The double-finned robot was not more energy efficient than the single-finned robot at comparable fin kinematics. Their COTs were similar at comparable fin normalized swimming speeds, although half of the measurement points at wavenumber k = 1.5 lie in the k = 1 region for the single fin (Figure 5B).

The biological studies that we used for the comparison with our robot only measured the decline in COT with increasing swimming speed (so the left part of the U curve approaching the optimal cruising speed) [40,41,42,43,44], as did several other biological studies on swimmers using fin or body undulations [48,49,50]. For example, COT in small skates decreases from 15 to 5 J/(kg m) as swimming speed increases from 0.75 to 1.25 BL [50]; COT in Loligo drops from 60 to 10 J/(kg m) as swimming speed increases from 0.5 to 5 mantle length/s [49]; COT in catfish decreases from 80 to 5 J/(kg m) as swimming speed increases from 0.2 to 2 BL/s [49].

Other studies on fish-like robots observed similar trends: a review of fish-like robots propelled by a caudal fin and found a similar U-shape curve for COT over swimming speed [46]. Although a direct comparison among robots is difficult, comparing the robots from the aforementioned review with our single- and double-finned robot COT at their maximum swimming speeds (4.8 J/kg m single-finned robot @1.29 fin lengths per second or 0.78 m/s; 3.8 J/kg m double-finned robot @1.26 fin lengths per second or 0.76 m/s, Figure 5A,B) would place our robots in the top 3 most efficient out of the 15.

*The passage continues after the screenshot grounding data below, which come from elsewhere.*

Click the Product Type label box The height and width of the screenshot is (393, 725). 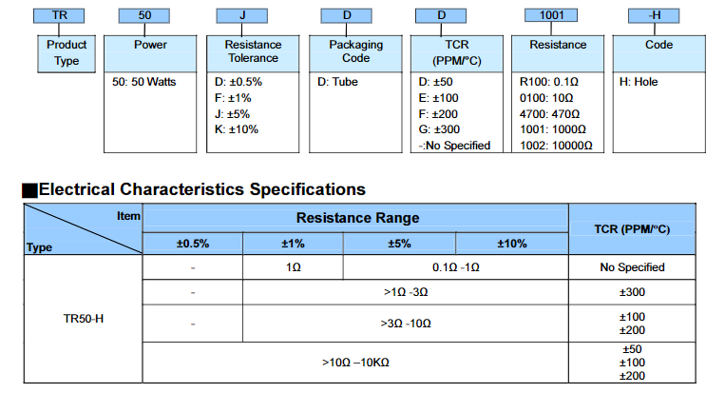point(67,53)
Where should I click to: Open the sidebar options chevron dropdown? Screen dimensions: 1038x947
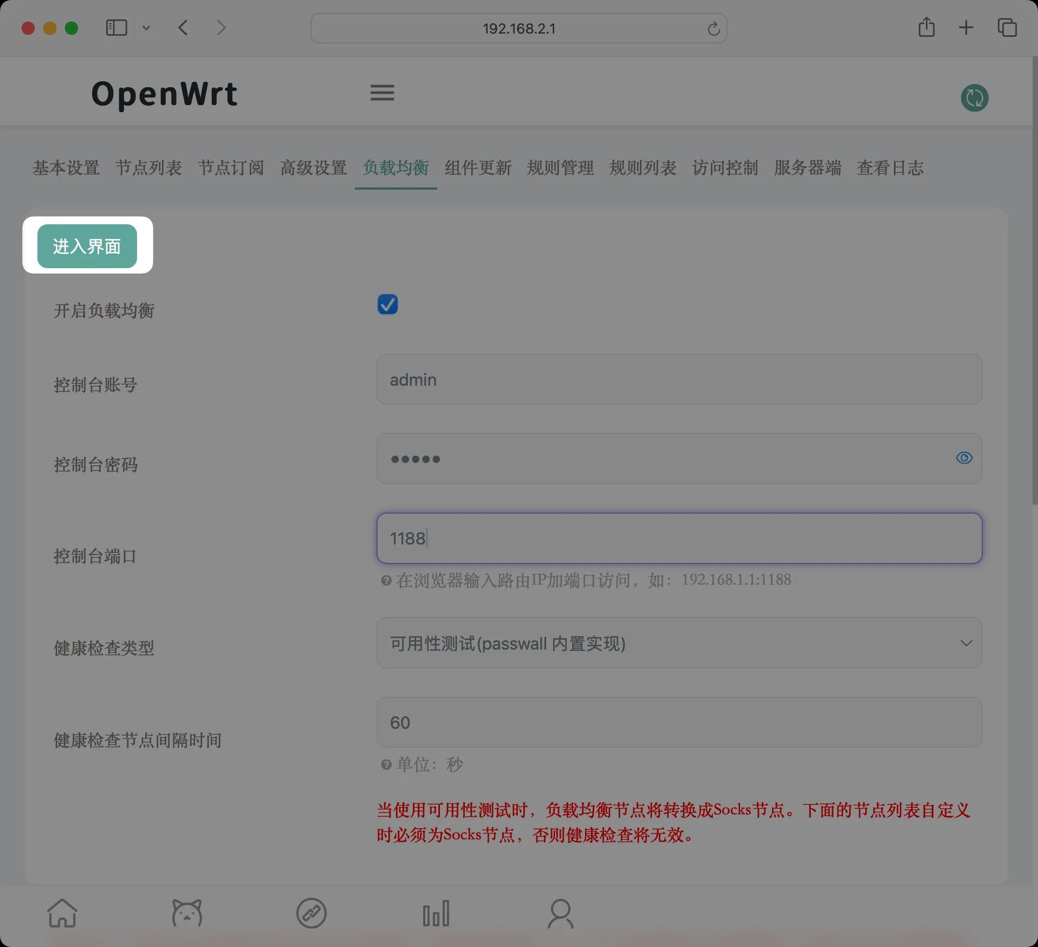146,28
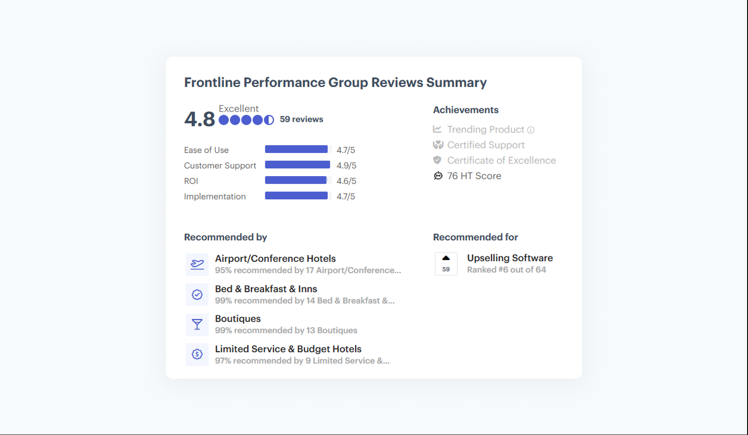
Task: Click the cocktail glass Boutiques icon
Action: pos(197,325)
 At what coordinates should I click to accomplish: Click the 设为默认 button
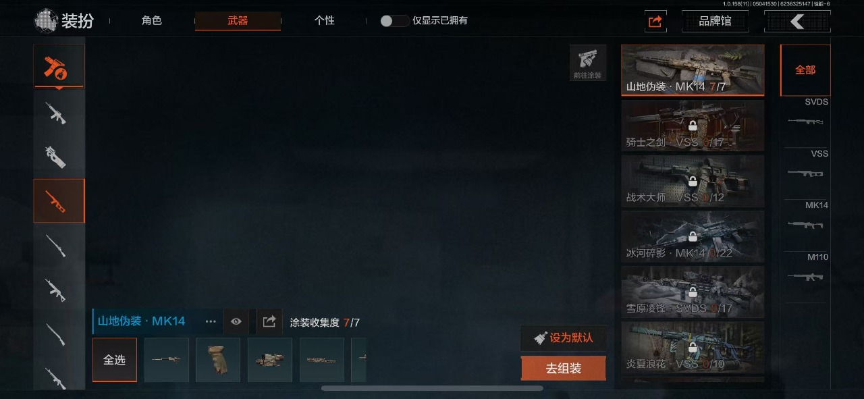point(563,338)
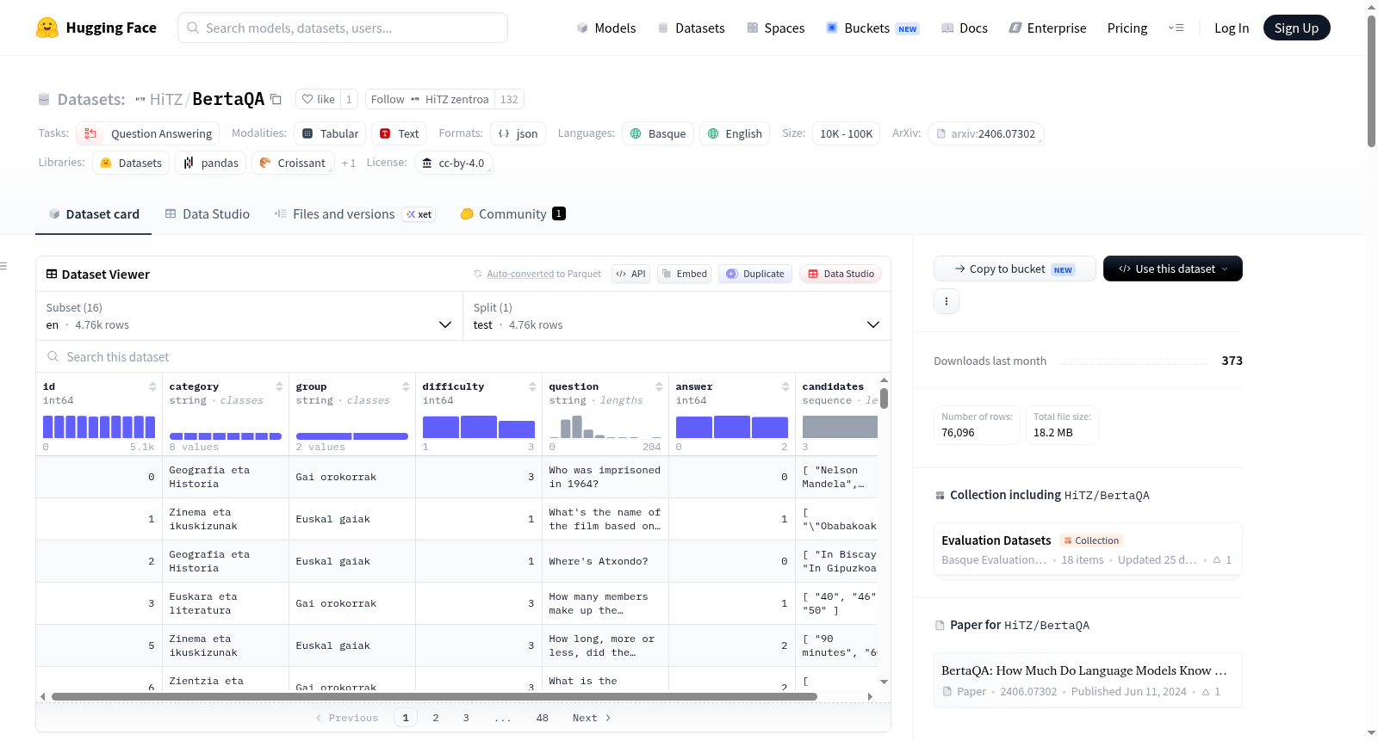Click the heart like icon
The height and width of the screenshot is (741, 1378).
click(x=307, y=99)
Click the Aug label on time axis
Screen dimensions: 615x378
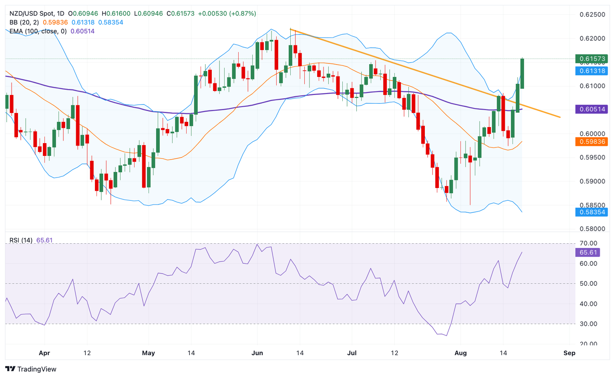[461, 353]
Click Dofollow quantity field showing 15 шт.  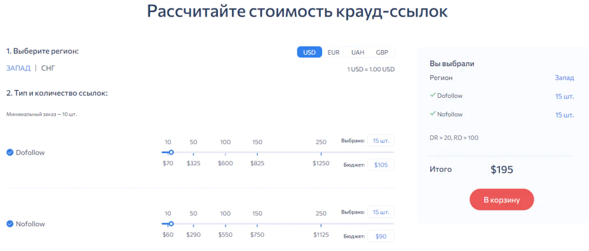pos(380,141)
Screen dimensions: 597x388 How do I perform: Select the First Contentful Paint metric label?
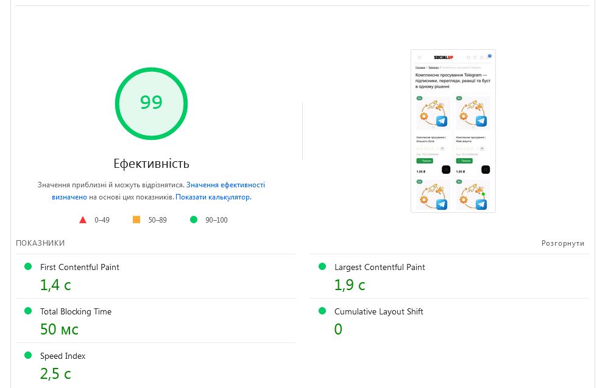click(x=80, y=267)

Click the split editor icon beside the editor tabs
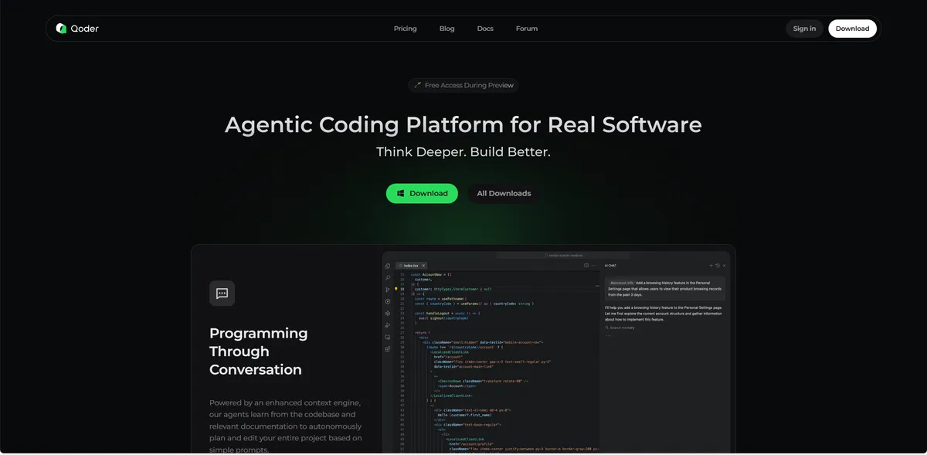click(588, 265)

This study focused on cost of transport as a measure of locomotion efficiency. Here, cost of transport is calculated based on the power consumption for propulsion. In reality, other subsystems such as CPU, communication and data transfer also require power, often referred to as ‘hotel power consumption’ [39]. We did not specifically measure our hotel consumption, but a first educated guess would be around 20 W. That implies that the cost of transport would increase by 15 to 100% for the large fin and 30 to 400% for the small fin, over the kinematic parameter space measured. Thus, the presented fin-related cost of transport numbers are an underestimation of the total costs. It is important to mention that subsystems were never optimized for power consumption.

A comparison with industry-grade robots revealed that aquatic animals typically have a higher COT than engineered systems of equivalent size when COT includes not only propulsion but all costs [39]. In animals, that cost is based on metabolic cost and includes resting metabolic rate; in engineered systems that cost includes so-called hotel costs, that is, the power needed for all subsystems besides propulsive power. Compared with those industry-grade robots, our finned robots’ COT is in the same range as those AUVs, and the highest COT values of our robots are similar to those of marine mammals.

While cost of transport (COT) is a good efficiency metric for robots that travel large distances, it might not be the best to investigate the efficiency of robots that are inspired by animals designed to excel in maneuvering in tight spaces, such as knifefish [1,51], cuttlefish and squid [2,3]. It would be interesting to look at cost of maneuverability or cost of stability. Cost of maneuverability can be approached by measuring the power consumption during yaw, pitch and roll maneuvers at different turning radii, velocities and accelerations. From a survey and inspection perspective, cost of stability is an interesting one. The more stable a survey or inspection robot is, the easier the piloting (if remotely piloted) and the less motion correction post-processing on survey data needs to be performed. Cost of stability is then not only a pure power-input-to-output metric, but it also involves operational cost of stability, i.e., cost of extra post-processing and cost of challenging piloting, including the cost of training pilots.

This study described only steady forward swimming, as it is the least complex maneuver to analyze. Recorded swimming experiments with the double-finned robot at MARIN included several yaw, pitch, roll, hover and turning on the spot maneuvers. Those experiments remain to be analyzed to give an indication of cost of maneuverability or stability. Additionally, the fin is capable of generating standing waves to execute lateral excursions and oscillations with linearly increasing and decreasing amplitude.